#### What this task involves:
Once the images are removed, repeat all of the entries exactly.
================================
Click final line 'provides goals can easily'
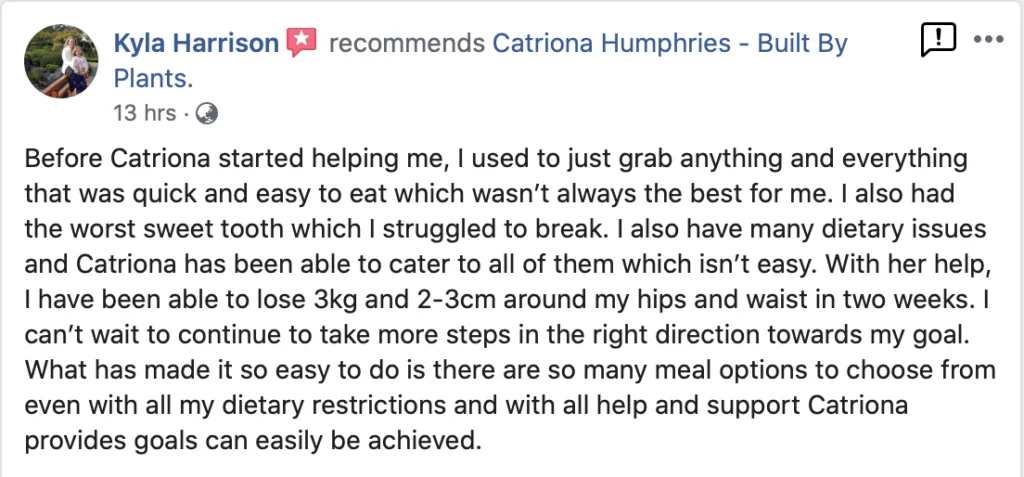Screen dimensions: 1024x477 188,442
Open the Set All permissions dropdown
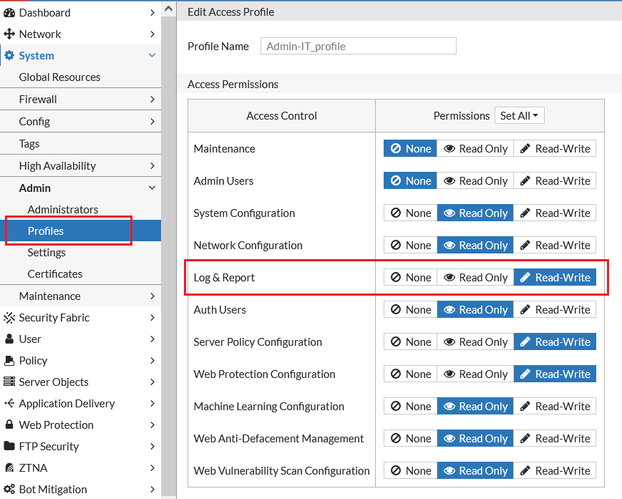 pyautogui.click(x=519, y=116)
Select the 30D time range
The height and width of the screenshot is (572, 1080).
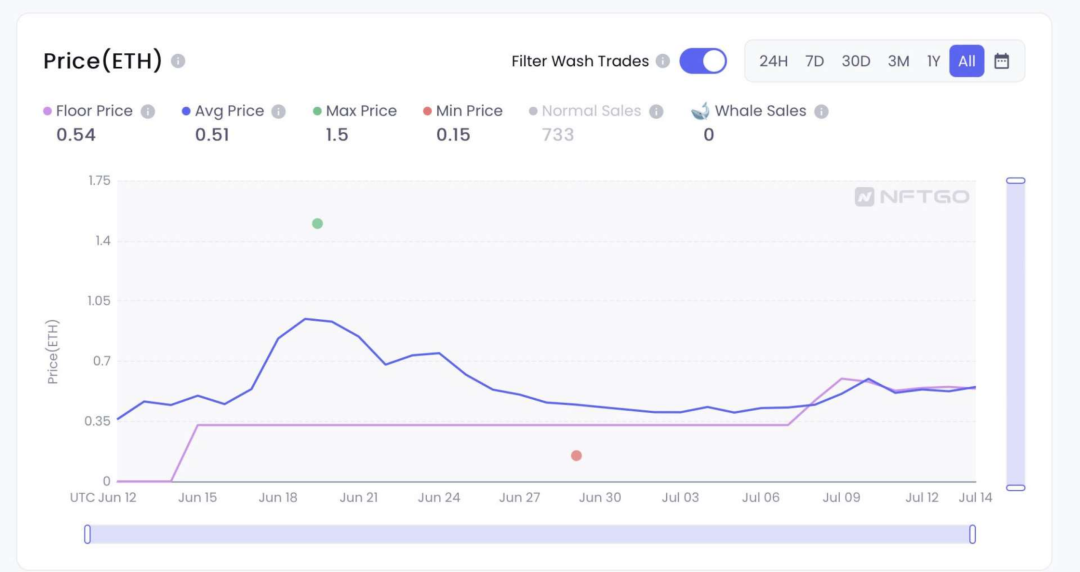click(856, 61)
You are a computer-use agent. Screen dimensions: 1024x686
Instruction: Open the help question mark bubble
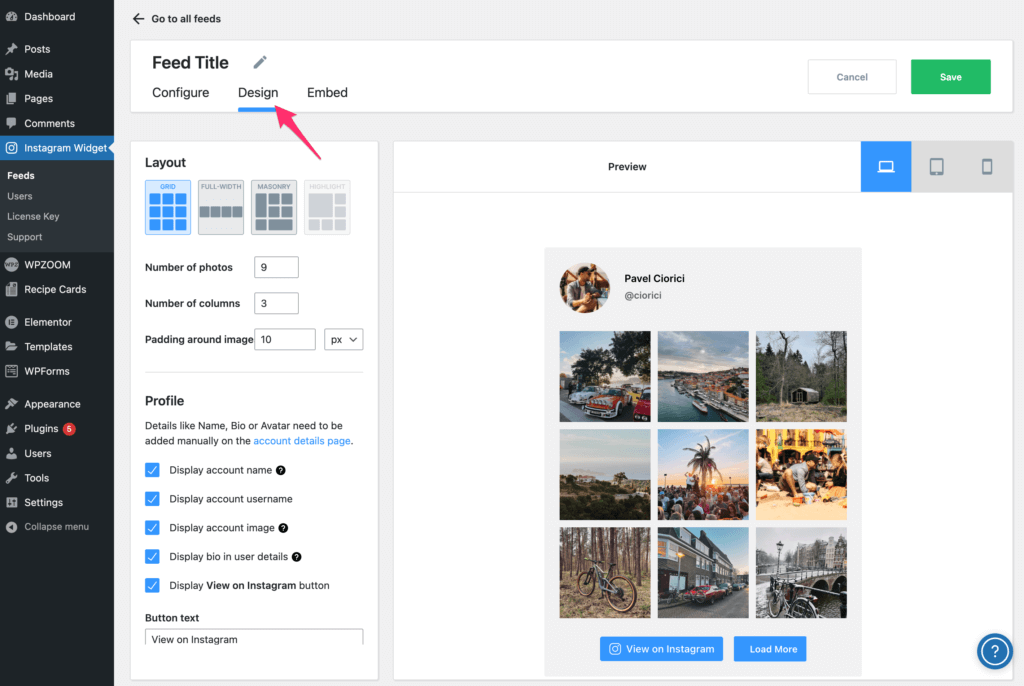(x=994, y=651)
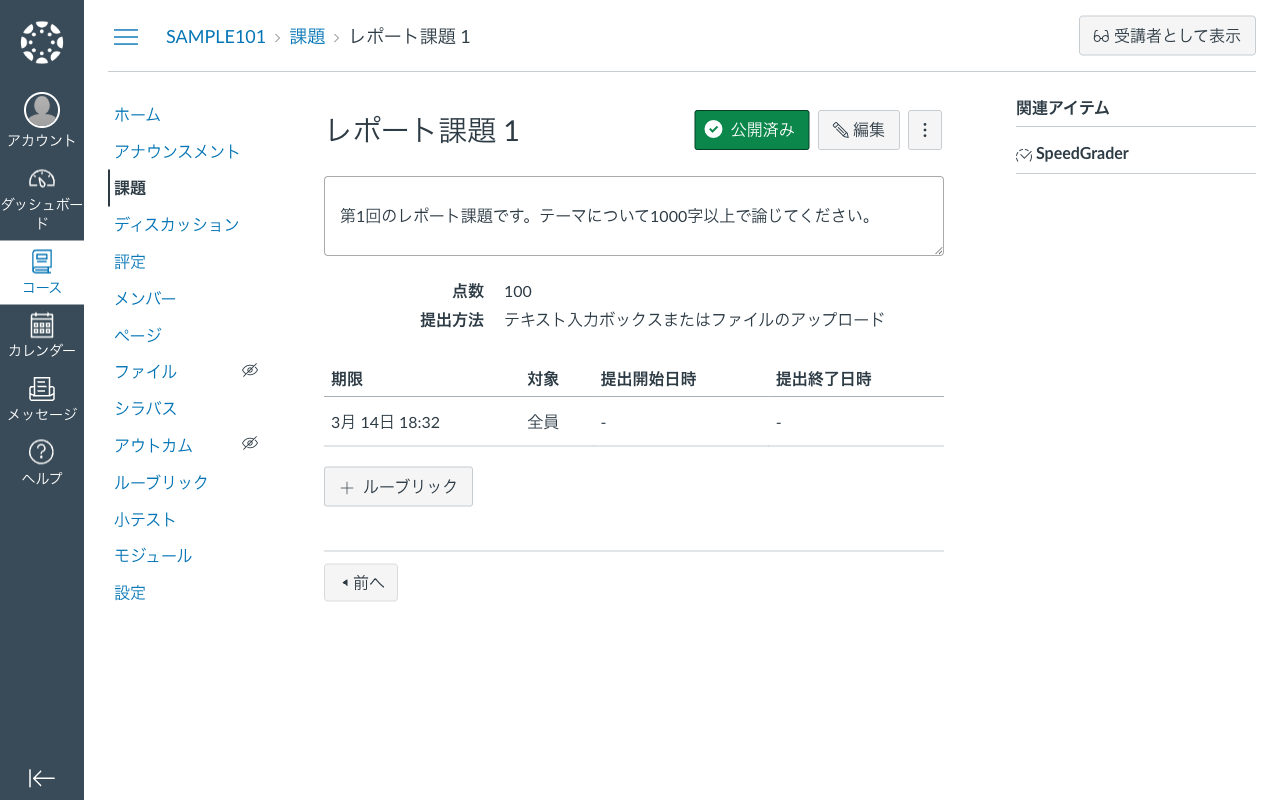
================================
#### Answer box:
Click final line 'provides goals can easily'
Screen dimensions: 1024x477 188,442
Open the Set All permissions dropdown
 pyautogui.click(x=519, y=116)
Select the 30D time range
The height and width of the screenshot is (572, 1080).
click(856, 61)
You are a computer-use agent. Screen dimensions: 1024x686
Instruction: Open the help question mark bubble
(x=994, y=651)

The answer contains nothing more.